Collected data entries:
********
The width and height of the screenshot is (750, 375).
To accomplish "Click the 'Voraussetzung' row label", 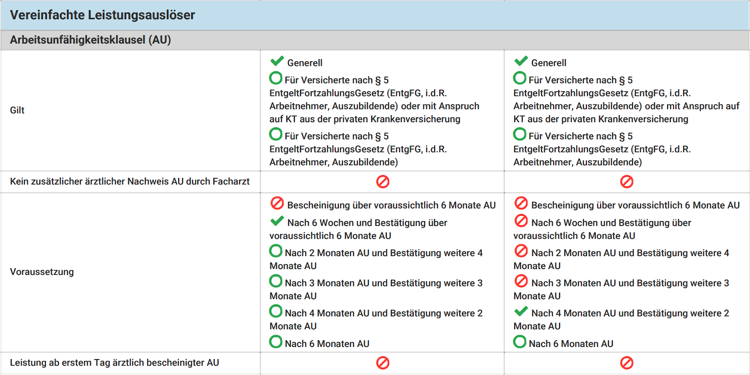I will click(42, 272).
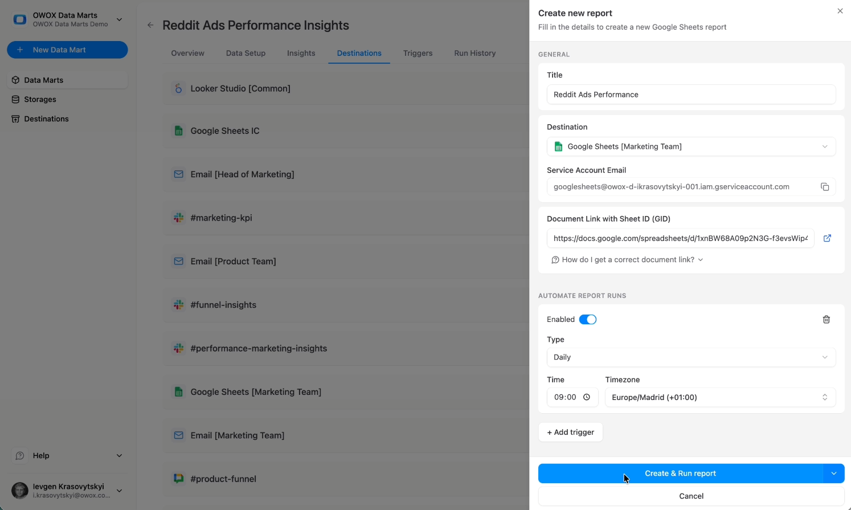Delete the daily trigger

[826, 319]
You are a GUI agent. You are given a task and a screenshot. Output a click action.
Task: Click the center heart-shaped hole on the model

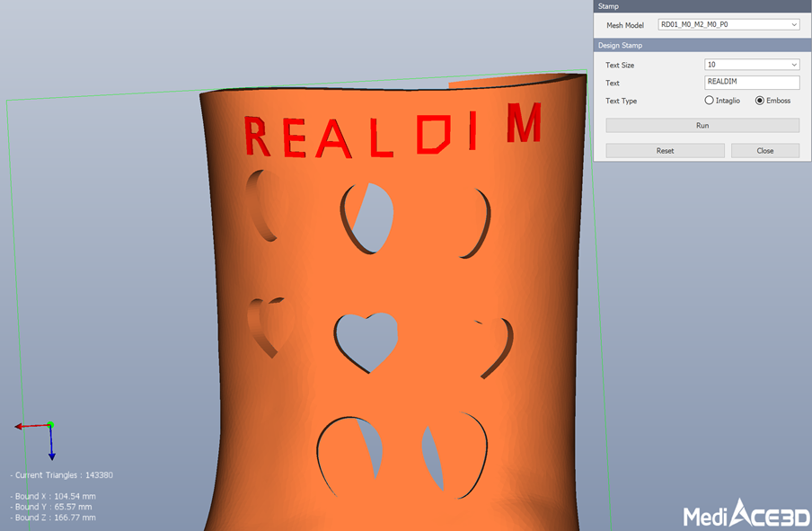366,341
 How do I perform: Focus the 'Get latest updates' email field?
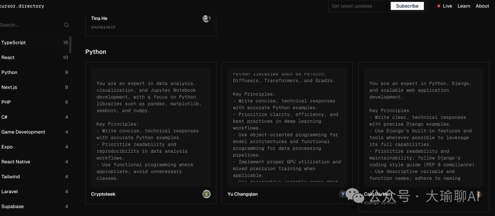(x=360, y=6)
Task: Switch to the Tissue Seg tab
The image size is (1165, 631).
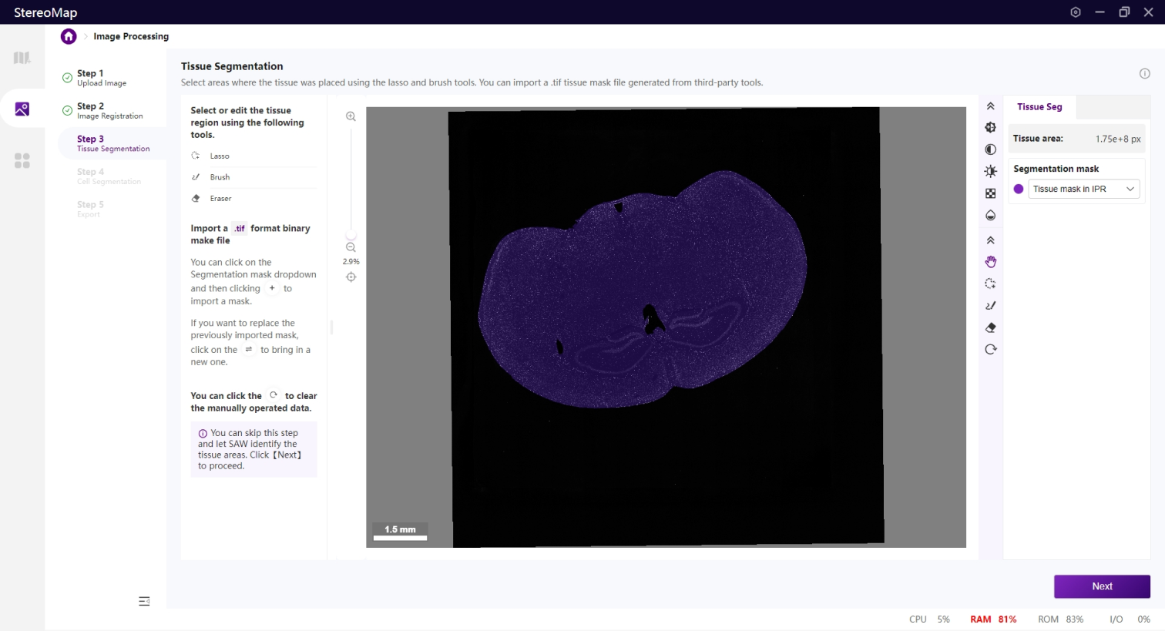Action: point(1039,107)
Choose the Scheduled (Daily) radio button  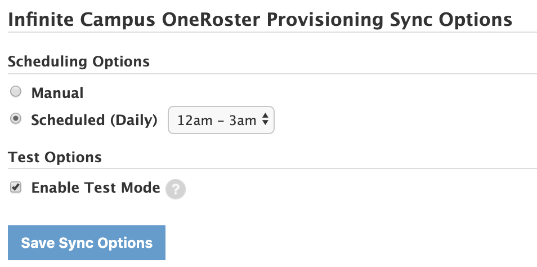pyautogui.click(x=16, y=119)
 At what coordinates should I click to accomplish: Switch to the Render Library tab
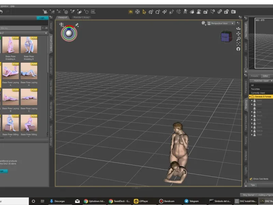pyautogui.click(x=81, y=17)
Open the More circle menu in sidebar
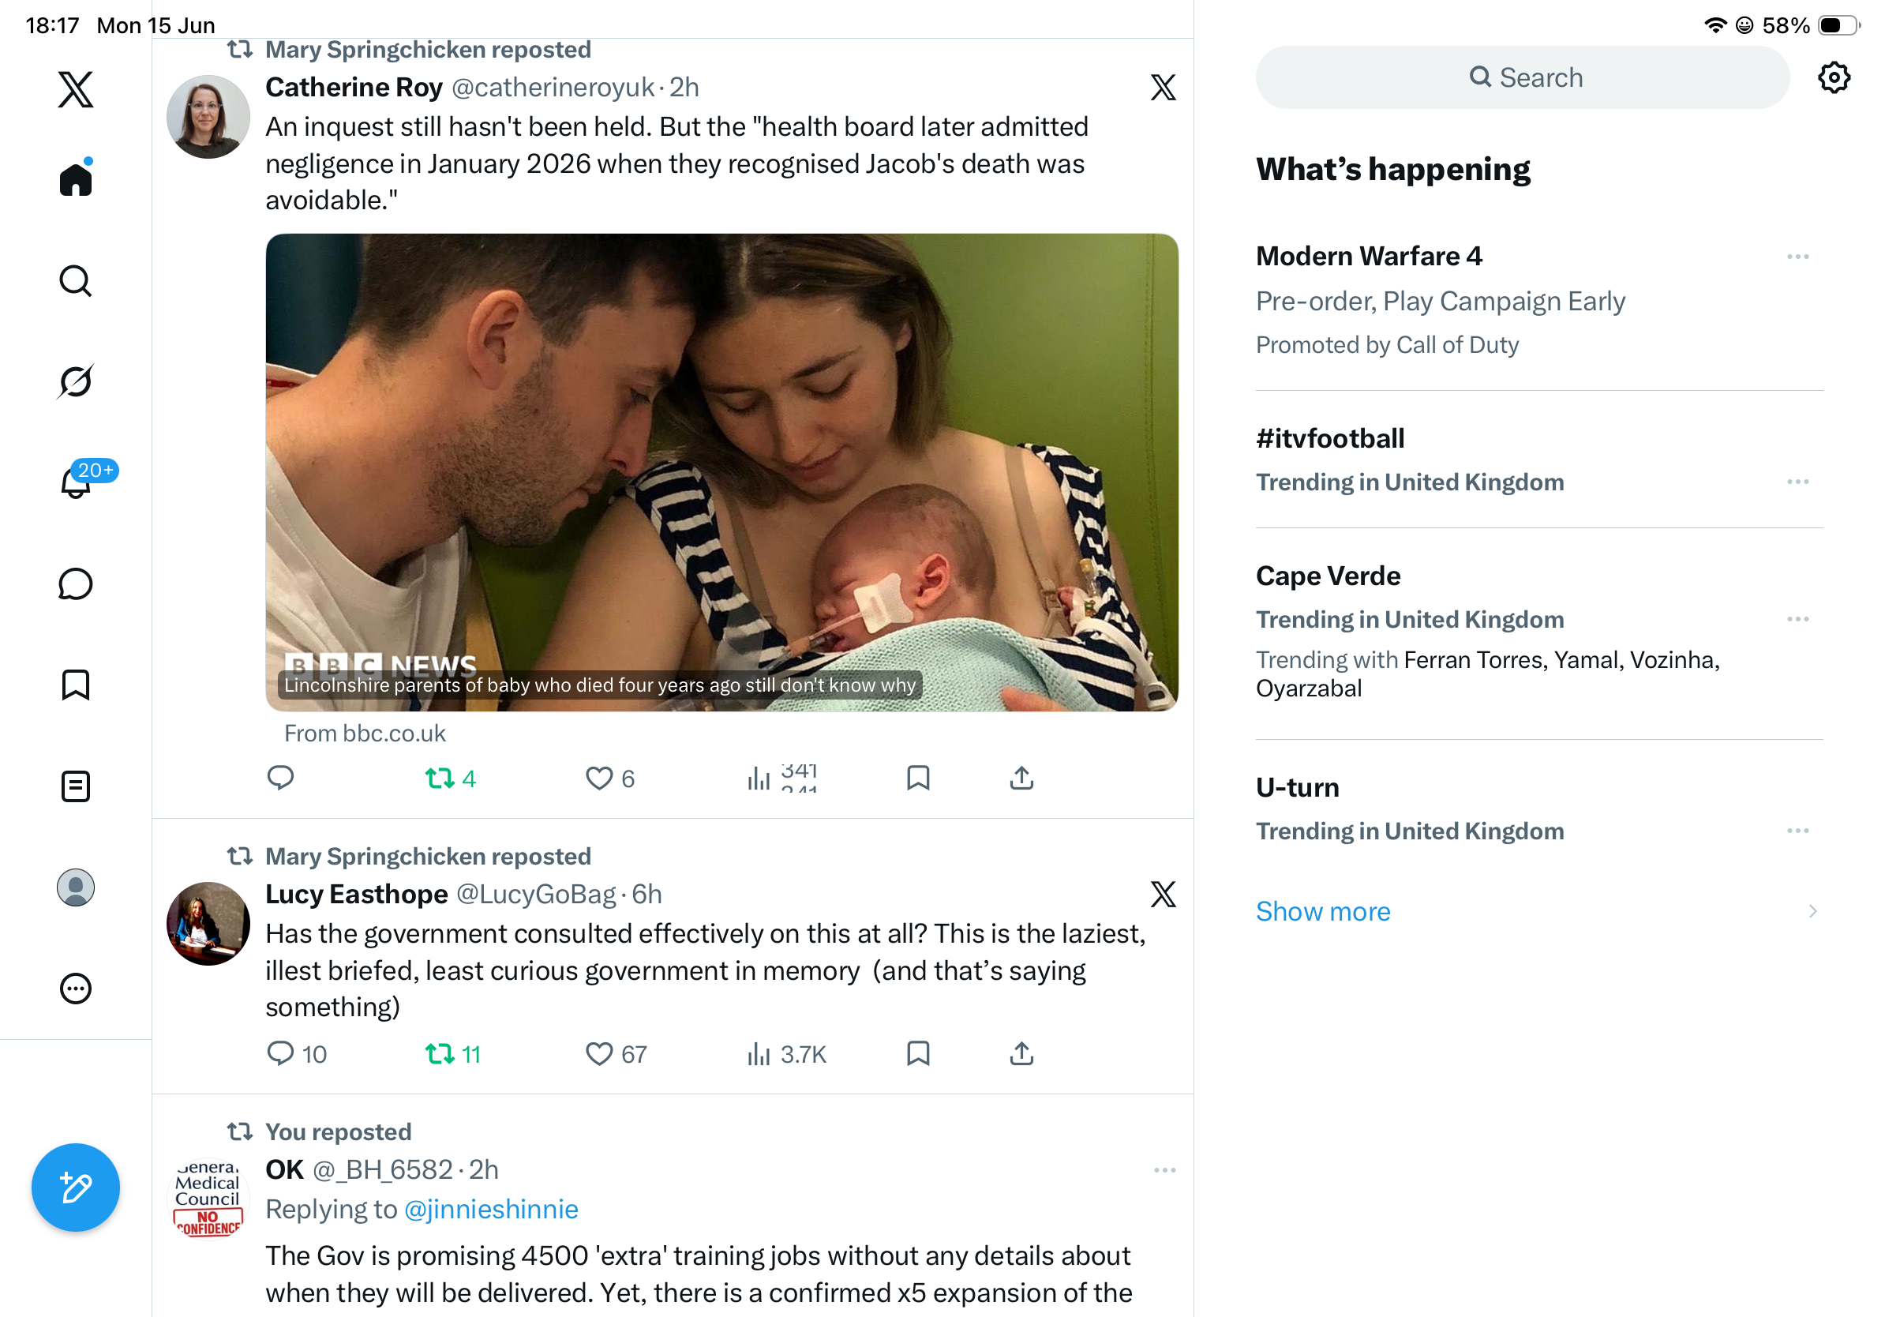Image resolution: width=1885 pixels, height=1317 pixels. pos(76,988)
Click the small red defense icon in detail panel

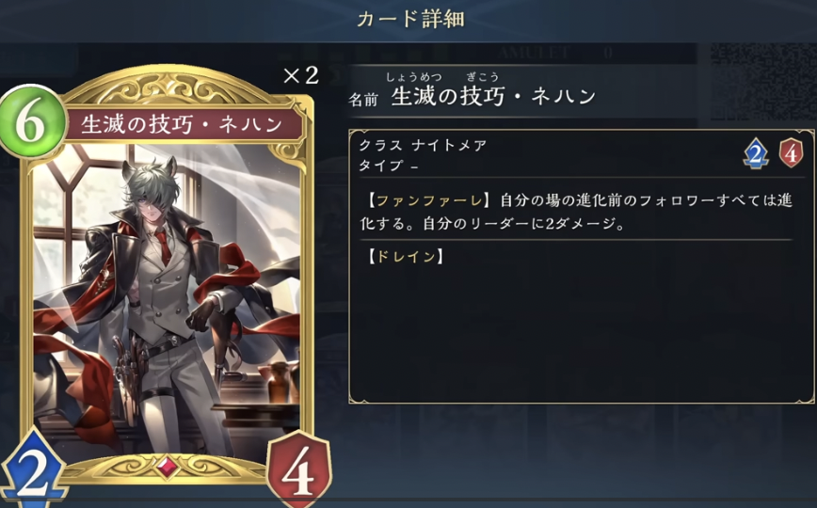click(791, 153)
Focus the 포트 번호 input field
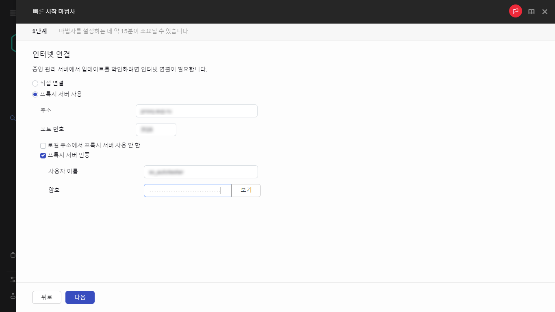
********
What the exercise asks :: Out of the records, collect only those lines that contain the string "screenshot".

Task answer ::
The width and height of the screenshot is (750, 375).
You are a GUI agent. You are given a task and a screenshot. Output a click action.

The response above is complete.